La selección balcánica arrancó ese día un empate 1-1 a Portugal en choque de eliminatorias de la fase final de la Eurocopa de 2008.

Felipao negó la acción mostrada por el canal de televisión RTP1 y aseguró que con su reacción apenas intentó separar en el final del partido al jugador del Sevilla de su pupilo, el ariete Quaresma.

Vivir entre el cielo y el infierno es rutina para quien, como defensor, infundió temor por su generosa rudeza y escasa técnica.

Los muchos críticos de su trabajo como entrenador de clubes aún suelen echarle en cara su abierta preferencia por el juego fuerte y táctico, muchas veces en detrimento del cadencioso y técnico que el mundo no deja de admirar en los brasileños.

Expresiones como »equipo de machos«, »jugadores de pegada«, »juego de malicia« y »límite del reglamento« o »¡muérdalo, muérdalo! (entendido por presione sin cuartel) se inscriben con negritas en el abecedario que emplea para guiar a sus jugadores.

Quienes le conocen como rudo, disciplinado, exigente y «boca sucia» difícilmente imaginan que sus planteamientos tácticos se gestan en su cocina cuando lava platos después de la cena, o que de su rostro adusto las lágrimas brotan cuando ve películas románticas.

Fuera de casa, aparece el corpulento hijo de italianos formado en Educación Física que se impacienta con «preguntas absurdas» de periodistas o la emprende a golpes cuando se siente ofendido. «Sé que debo medir las palabras y mis reacciones, pero hay momentos en que uno no se puede aguantar», suele decir después de cada recaída.

Y cuando no son los golpes, los intentos de agresión o sus insultos, Scolari también se luce levantando polvo con opiniones como aquella sobre el ex dictador Augusto Pinochet: «Hubo torturas, pero mejoró a Chile, un país estable económicamente hace mucho tiempo, limpio y sin analfabetos».

O también su ya conocido pensamiento sobre la homosexualidad masculina: «Cada uno escoge el lado que quiere. No tengo prejuicios, pero creo que el hombre debe ser macho».

No se ruboriza al describir a su defensor ideal: «No puede ser un tipo bueno. Tiene que halar la camisa, pisar el pie, empujar».

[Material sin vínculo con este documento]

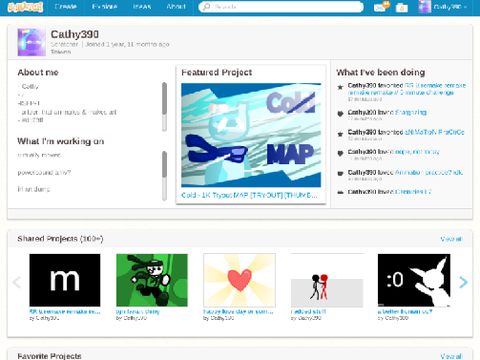Open the My Stuff folder icon
Screen dimensions: 480x360
tap(402, 7)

El ex delantero Paulo Nunes, uno de sus talismanes cuando dirigió el Gremio y el Palmeiras, reveló que Scolari le hizo desistir de convertirse a la secta evangélica «Atletas de Cristo» con el siguiente sermón: «Si te conviertes, te pierdo como jugador. Tienes que seguir siendo un goleador terrible, muy malo, o te saco».

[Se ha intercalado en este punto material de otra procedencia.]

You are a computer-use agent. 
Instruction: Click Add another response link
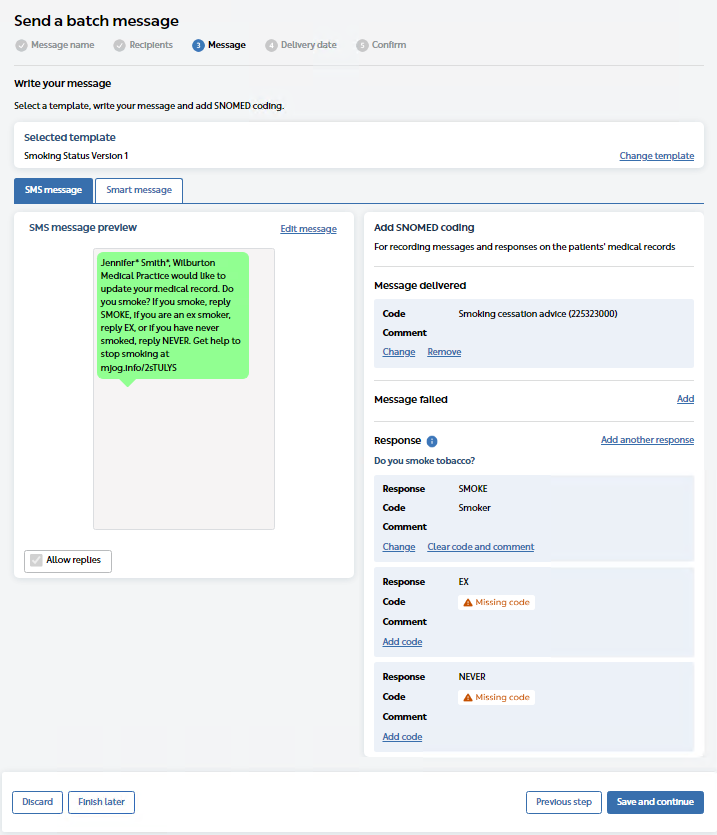pyautogui.click(x=647, y=440)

Su variado repertorio de artificios daría para escribir un manual para técnicos que gustan de jugar al borde del reglamento.

Cuando entrenaba al Gremio pidió al defensa paraguayo Francisco Arce permanecer una semana entera con una bota de yeso para timar a sus rivales del Internacional. ¡Y lo consiguió! El día del clásico nadie creía en la alineación del lateral pero, como en el pasaje bíblico que alude al milagro de Jesús con Lázaro, a la orden de Scolari rompió la protección, se levantó y caminó hacia la cancha.

También tiene un estilo paternal para atender asuntos privados, como peleas maritales o rupturas de noviazgos. «Eso afecta el nivel de mis jugadores y el rendimiento de mi equipo», explica.

El sexo es asunto vedado durante sus concentraciones, la fidelidad conyugal es religión y las fugas nocturnas constituyen en su manual un pecado mortal para quien se deja descubrir.